周溝の確認は,まず墳丘の西側に第一トレンチ(幅3m,長さ12m),第二トレンチ(幅3m,長さ14m),第三トレンチ(幅3m,長さ16m)を設定することから始め,墳丘のA-B断面と合わせて調査することにした.なお,トレンチの長さが予想される周溝の幅以上に長く,道路の幅員全体に延長したのは,すでに述べてきたように,住居址その他の遺構検出を想定し調査する目的からである.
各トレンチは,表面から20~25cm掘り下げたところでローム面に達した.裾部に近い東端部には,当然検出されるはずの周溝が存在せず,第一トレンチ内に第二号住居址と細く浅い溝状遺構,第二トレンチ内に第三号住居址と溝状遺構,第三トレンチ内では東西方向に浅い溝状遺構が発見されただけである.この3本の確認トレンチにおいて,周溝を発見できないということは大変めずらしく,調査区全域を完掘した時点であらためて調査することにした.

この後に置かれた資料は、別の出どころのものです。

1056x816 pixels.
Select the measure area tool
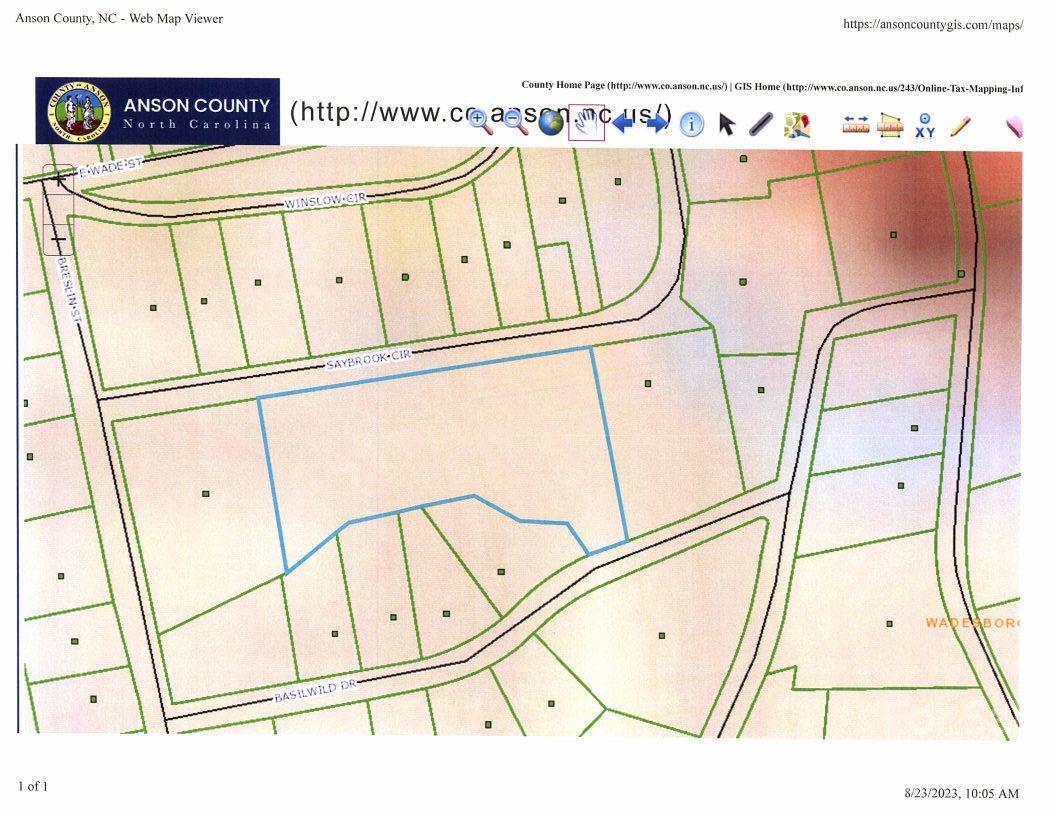[890, 125]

墳丘および墳丘外調査区の表土を除去したローム面からは,住居址,竪穴状遺構,溝状遺構,防空壕などが検出された.とりわけ,周溝と関係する遺構は,墳丘に沿って円弧を描く溝状遺構であるが,この溝は北側の台地縁に近づくと,大きくカーブしながら西方にのびてしまう.ローム面での上縁幅は1.15m前後,深さは僅かに36~50cmを測る.この溝はたしかに墳丘の一部を囲繞するような形状を示すけれども,本古墳に伴う周溝の規模としては,あまりにも狭小なのである.裾部付近の表土(厚さ約25cm)を観察しても,土層の切り合い関係は明瞭にできないし,ただちに周溝と決めるには躊躇せざるをえない面もある.